Bald werde ein Bürgerdialog starten - um Politik zu erklären, vor allem aber, um zuzuhören. "Wir wollen eine Art Werkstattcharakter mit wechselnden Tischen", so Wanderwitz. Er selbst und politische Entscheidungsträger aus Bund, Ländern, Kreisen und Gemeinden sollten zu den Menschen hingehen. "Reden hilft. Manchmal muss man viel reden." Auf der Agenda sieht der CDU-Politiker auch künftig die Aufarbeitung der SED-Diktatur. Das sei unabdingbar "für ein gesamtdeutsches Selbstverständnis, welches das Leid der Opfer einbezieht und auf dem uneingeschränkten Bekenntnis zu Freiheit, Demokratie und Rechtsstaat basiert", wie es im Jahresbericht heißt. Zugleich müsse die Lebensleistung vieler Bürger angemessen gewürdigt werden.

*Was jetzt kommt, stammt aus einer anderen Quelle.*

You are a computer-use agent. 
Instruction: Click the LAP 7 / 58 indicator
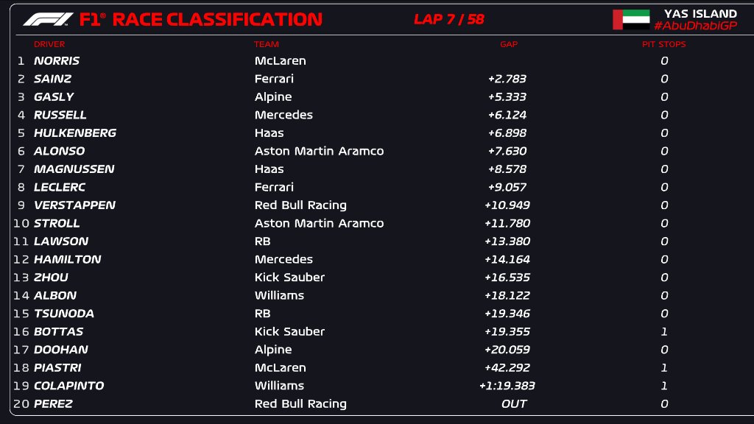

"Das Glücksgefühl von 1990 zurückholen"

Bei allen Aufgaben, die noch zu bewältigen sind, schreibt der Ostbeauftragte unter den Summenstrich ein deutliches Plus. Es gebe ein starkes Fundament Manuskript der Einheit, auf dem weiter aufgebaut werden könne. "Wir haben 30 Jahre friedliche Revolution und deutsche Einheit. Wir leben in Frieden, Freiheit und Wohlstand in einem geeinten Europa. Das Glücksgefühl von 1990 müssen wir zurückholen. Wir haben allen Grund, dankbar zu sein, was wir gemeinsam geschafft haben."